=== EXERCISE AIM ===
Reproduce the part of the text on South Africa at the T20 World Cup that runs from "The South Africa" up to and including "in every edition.".

=== PAGE EXTRACT ===
= South Africa at the Men's T20 World Cup =

South Africa national team performance at T20 World Cup

The South Africa national cricket team is one of the full members of the International Cricket Council (ICC), the governing body of cricket. South Africa played their first ever T20I match against New Zealand, they also hosted the inaugural T20 World Cup (then called World Twenty20) in 2007. There have been nine editions of the T20 World Cup and the team has participated in every edition.

They are yet to win a title although they came close after reaching the final in 2024, but ended up being runners-up after losing to India national cricket team., South Africa have also been semi-finalists in two editions (2009, 2014). They have an overall win–loss record of 32–16 from 49 matches.

Five different captains have led the team across nine editions of tournament, with Graeme Smith having led the team in the first three editions. Faf du Plessis and Temba Bavuma have captained South Africa in two editions while Aiden Markram and AB de Villiers have been skippers for one edition each.

AB de Villers is the leading run scorer for South Africa with 717 runs in 30 matches, while Anrich Nortje is the highest wicket taker for the team with 35 wickets in 19 matches.

=== EXTRACTED DATA ===
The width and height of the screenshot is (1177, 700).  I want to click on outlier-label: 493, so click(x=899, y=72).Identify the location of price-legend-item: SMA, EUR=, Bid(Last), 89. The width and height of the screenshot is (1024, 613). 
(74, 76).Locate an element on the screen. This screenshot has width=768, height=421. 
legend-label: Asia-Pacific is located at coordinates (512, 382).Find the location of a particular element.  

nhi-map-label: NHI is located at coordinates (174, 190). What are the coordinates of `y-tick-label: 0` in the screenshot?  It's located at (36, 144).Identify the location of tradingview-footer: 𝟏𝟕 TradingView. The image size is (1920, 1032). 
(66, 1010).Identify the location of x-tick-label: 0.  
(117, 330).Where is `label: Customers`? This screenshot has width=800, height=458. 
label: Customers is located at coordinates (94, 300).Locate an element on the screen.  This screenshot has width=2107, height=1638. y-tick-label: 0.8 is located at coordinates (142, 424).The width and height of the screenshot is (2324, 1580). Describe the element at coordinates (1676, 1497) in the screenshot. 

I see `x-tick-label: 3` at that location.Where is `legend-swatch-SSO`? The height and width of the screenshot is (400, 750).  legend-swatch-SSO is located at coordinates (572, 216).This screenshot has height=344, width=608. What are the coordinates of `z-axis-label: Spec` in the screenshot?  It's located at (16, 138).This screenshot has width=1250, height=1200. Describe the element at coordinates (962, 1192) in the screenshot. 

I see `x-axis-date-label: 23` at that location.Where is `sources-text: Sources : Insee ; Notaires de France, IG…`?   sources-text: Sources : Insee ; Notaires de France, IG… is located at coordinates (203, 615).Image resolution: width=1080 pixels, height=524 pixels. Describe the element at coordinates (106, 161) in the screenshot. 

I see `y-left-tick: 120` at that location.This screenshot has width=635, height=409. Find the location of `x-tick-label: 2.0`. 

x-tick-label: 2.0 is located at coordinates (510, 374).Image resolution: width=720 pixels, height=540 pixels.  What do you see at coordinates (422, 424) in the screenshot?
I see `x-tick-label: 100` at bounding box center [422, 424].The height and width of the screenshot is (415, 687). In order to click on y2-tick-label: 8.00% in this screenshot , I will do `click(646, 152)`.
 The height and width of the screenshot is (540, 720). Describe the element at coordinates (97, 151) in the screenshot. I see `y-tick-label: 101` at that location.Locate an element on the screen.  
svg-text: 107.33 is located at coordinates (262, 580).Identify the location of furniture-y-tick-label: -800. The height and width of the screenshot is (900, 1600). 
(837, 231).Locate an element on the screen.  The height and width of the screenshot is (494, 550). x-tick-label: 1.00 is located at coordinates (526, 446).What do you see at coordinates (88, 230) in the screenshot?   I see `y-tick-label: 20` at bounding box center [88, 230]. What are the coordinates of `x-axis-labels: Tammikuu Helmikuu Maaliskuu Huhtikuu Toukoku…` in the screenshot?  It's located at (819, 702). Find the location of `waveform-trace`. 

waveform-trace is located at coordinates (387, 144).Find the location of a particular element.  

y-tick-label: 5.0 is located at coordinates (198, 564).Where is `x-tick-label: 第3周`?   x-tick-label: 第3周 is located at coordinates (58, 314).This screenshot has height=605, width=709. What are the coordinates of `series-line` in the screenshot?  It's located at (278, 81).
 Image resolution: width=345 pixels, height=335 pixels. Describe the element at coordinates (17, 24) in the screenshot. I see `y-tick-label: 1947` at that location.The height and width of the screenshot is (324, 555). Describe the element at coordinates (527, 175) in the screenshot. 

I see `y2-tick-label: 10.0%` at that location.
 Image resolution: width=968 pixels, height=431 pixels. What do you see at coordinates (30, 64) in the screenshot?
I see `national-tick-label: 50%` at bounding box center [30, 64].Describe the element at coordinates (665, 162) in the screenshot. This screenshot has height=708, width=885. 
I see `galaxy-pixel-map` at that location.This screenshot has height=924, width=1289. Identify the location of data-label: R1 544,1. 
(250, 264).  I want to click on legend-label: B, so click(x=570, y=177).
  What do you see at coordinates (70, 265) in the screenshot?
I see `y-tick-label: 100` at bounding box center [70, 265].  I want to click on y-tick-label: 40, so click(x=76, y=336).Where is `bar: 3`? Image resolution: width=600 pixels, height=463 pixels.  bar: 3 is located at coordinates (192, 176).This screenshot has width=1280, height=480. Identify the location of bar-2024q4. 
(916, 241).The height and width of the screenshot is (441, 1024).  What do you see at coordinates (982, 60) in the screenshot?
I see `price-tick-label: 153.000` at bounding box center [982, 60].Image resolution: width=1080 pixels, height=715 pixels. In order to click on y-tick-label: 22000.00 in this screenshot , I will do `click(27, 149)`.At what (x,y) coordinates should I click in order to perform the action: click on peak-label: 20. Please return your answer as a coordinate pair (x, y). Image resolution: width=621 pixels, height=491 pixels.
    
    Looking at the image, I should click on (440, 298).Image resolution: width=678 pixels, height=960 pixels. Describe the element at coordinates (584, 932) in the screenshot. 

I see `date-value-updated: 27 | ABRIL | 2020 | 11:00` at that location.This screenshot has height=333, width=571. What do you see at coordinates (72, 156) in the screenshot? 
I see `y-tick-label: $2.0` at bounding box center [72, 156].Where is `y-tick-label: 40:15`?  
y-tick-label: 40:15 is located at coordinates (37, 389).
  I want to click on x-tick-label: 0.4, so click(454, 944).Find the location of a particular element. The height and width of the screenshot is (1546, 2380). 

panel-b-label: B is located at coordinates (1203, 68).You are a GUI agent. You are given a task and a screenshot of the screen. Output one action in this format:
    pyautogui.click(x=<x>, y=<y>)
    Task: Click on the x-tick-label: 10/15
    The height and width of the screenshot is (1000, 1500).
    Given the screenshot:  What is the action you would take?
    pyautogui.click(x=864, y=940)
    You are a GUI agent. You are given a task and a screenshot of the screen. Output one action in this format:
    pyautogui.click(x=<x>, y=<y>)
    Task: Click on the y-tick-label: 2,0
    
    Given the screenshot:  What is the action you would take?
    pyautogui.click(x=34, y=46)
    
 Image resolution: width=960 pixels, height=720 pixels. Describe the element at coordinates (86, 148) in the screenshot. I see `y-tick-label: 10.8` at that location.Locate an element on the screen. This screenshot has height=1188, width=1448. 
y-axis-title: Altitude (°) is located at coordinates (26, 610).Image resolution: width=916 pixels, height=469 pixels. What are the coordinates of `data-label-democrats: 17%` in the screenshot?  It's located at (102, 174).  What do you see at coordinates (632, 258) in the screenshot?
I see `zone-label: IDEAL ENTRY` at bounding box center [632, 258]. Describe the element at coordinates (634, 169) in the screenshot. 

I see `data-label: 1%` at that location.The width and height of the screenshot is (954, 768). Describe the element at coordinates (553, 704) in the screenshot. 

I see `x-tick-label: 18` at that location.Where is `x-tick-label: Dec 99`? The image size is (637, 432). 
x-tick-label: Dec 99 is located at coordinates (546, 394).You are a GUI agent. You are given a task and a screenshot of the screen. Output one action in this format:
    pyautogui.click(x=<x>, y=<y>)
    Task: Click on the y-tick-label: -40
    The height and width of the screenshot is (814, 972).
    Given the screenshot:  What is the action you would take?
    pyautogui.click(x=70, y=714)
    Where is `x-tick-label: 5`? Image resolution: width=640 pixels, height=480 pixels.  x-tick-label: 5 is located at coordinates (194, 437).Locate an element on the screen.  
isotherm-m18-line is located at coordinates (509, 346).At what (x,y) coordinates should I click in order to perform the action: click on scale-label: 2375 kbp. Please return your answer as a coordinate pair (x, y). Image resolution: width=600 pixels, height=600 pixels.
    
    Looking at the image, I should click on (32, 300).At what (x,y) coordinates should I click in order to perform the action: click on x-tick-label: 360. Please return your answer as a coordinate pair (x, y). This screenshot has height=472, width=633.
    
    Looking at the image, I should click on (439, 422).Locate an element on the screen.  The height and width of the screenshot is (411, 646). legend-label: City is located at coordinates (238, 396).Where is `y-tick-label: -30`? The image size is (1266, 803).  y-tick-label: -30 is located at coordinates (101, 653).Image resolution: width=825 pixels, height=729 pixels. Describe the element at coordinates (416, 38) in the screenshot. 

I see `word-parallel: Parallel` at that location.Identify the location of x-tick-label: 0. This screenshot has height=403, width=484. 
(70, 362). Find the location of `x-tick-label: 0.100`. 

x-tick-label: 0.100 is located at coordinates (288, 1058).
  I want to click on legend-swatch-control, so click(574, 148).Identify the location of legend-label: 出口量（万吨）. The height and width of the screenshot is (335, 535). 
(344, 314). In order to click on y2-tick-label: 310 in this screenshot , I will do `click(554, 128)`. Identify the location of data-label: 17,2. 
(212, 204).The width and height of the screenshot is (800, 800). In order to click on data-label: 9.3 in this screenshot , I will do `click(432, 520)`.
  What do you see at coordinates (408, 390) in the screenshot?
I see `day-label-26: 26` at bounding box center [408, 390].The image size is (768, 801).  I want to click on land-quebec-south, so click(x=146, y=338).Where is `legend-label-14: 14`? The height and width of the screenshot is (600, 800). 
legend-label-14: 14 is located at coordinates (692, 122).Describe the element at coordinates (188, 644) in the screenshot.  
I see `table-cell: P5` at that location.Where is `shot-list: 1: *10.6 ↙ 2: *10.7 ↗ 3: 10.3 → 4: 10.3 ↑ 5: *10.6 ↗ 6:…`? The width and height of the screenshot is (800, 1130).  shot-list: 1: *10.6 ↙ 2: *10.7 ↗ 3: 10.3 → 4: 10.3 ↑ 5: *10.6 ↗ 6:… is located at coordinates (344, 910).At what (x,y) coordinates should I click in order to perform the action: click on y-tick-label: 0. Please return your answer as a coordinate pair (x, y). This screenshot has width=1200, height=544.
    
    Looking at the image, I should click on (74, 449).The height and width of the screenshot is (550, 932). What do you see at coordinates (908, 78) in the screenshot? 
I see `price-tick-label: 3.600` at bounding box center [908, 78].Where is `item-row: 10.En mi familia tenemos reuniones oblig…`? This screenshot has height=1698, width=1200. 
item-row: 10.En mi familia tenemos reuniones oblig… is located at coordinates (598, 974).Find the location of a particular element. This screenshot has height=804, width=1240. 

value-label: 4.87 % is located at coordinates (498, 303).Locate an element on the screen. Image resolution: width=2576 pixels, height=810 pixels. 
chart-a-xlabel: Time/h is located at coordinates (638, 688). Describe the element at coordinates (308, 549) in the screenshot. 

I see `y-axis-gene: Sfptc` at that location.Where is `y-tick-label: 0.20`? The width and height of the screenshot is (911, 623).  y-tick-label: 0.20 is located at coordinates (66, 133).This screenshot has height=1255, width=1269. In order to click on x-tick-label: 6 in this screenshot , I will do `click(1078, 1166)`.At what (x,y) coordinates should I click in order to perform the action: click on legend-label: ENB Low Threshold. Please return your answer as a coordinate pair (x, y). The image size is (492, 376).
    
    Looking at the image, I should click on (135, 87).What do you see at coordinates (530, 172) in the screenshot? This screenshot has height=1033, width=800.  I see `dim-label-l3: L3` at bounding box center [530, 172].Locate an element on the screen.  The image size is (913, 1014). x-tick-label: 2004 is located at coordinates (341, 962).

=== ANSWER TO THE EXERCISE ===
The South Africa national cricket team is one of the full members of the International Cricket Council (ICC), the governing body of cricket. South Africa played their first ever T20I match against New Zealand, they also hosted the inaugural T20 World Cup (then called World Twenty20) in 2007. There have been nine editions of the T20 World Cup and the team has participated in every edition.